We have some exciting news to share! The Motley Fool UK has now become The Twelfth Magpie -- an independent, UK-owned company, led by our long-serving UK management team — Mark Rogers, Chris Nials and Heather Adlington. In practical terms, it’s the same team you know, now fully focused on serving our UK readers and members.

Just as importantly, our approach remains unchanged: long-term, jargon-free, and on your side. This site is our new home, and there will be extra tweaks made across the coming few days as we settle in. So if anything looks a little off, please bear with us!

The content of this article was relevant at the time of publishing. Circumstances change continuously and caution should therefore be exercised when relying upon any content contained within this article.

What ESG investing is, and why I recommend it

As investors worry that they’re supporting companies that damage the earth, I look at the increasing demand for ESG investments.

You’re reading a free article with opinions that may differ from The Motley Fool’s Premium Investing Services. Become a Motley Fool member today to get instant access to our top analyst recommendations, in-depth research, investing resources, and more. Learn More.

It’s clear the planet is suffering, and industry is largely to blame. We’ve recently witnessed environmental destruction all around us. Recent news headlines include ‘Bush fires, hailstorms, dust clouds and flooding in Australia’, and ‘Extreme blizzards and storms in Canada’. With this knowledge, investors worry that they’re helping enable the companies implicit in damaging the earth.

Ethical investing, sustainable investing, socially responsible investing, or impact investing. Each of these describes the same thing; a way to invest your money in assets that make the world a better place.

XXX

Environmental, Social, and Governance (ESG) sum up the factors used to measure the sustainability of a company. ESG also tests the societal impact of your investment in a company or business.

Investments in ESG funds rose 233% in 2019, from £3bn to £10bn, so it’s clear ethical investing is in demand.

Pledging to reduce carbon emissions

The World Economic Forum in Davos this week is urging delegates to set net-zero emissions goals by 2050 at the latest.

Companies are already getting on board with pledges to reduce carbon emissions.

Last week Microsoft announced an ambitious goal to become carbon negative by 2030. This coincides with its pledge to remove historical carbon emissions by 2050. This refers to every ton of carbon it has ever emitted into the atmosphere over the past 45 years. It’s also launched a $1bn climate innovation fund.

This sets a new benchmark for companies assessing their climate goals and it’s a tough act to follow.

Profit from your principles

Main UK brokers such as Hargreaves Lansdown and Interactive Investor are now providing information and routes to investing ethically. Actively managed ESG funds can cost investors more in fees but can help clarify motivations for building an ESG portfolio.

◆ Data

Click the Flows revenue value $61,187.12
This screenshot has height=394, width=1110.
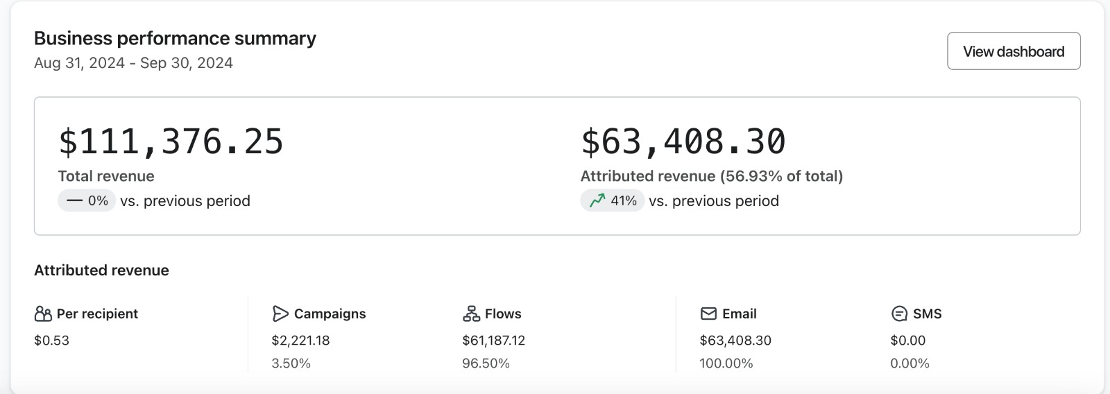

◆ Stated exercise 1
List every term the ESG investing article gives as a name for the same practice of investing in assets that make the world a better place.
◆ Stated exercise 2
Answer these from the ESG investing article:
(a) By what percentage did investments in ESG funds rise in 2019?
(b) By what year does Microsoft aim to become carbon negative?
(c) Which two UK brokers are named as providing routes to investing ethically?
◆ Stated exercise 3
Write out the passage of the ESG investing article from "As investors worry" to "more. Learn More.".

◆ Problem solution 1
- Ethical investing
- Sustainable investing
- Socially responsible investing
- Impact investing

◆ Problem solution 2
(a) 233%, from £3bn to £10bn.
(b) 2030.
(c) Hargreaves Lansdown and Interactive Investor.

◆ Problem solution 3
As investors worry that they’re supporting companies that damage the earth, I look at the increasing demand for ESG investments.

You’re reading a free article with opinions that may differ from The Motley Fool’s Premium Investing Services. Become a Motley Fool member today to get instant access to our top analyst recommendations, in-depth research, investing resources, and more. Learn More.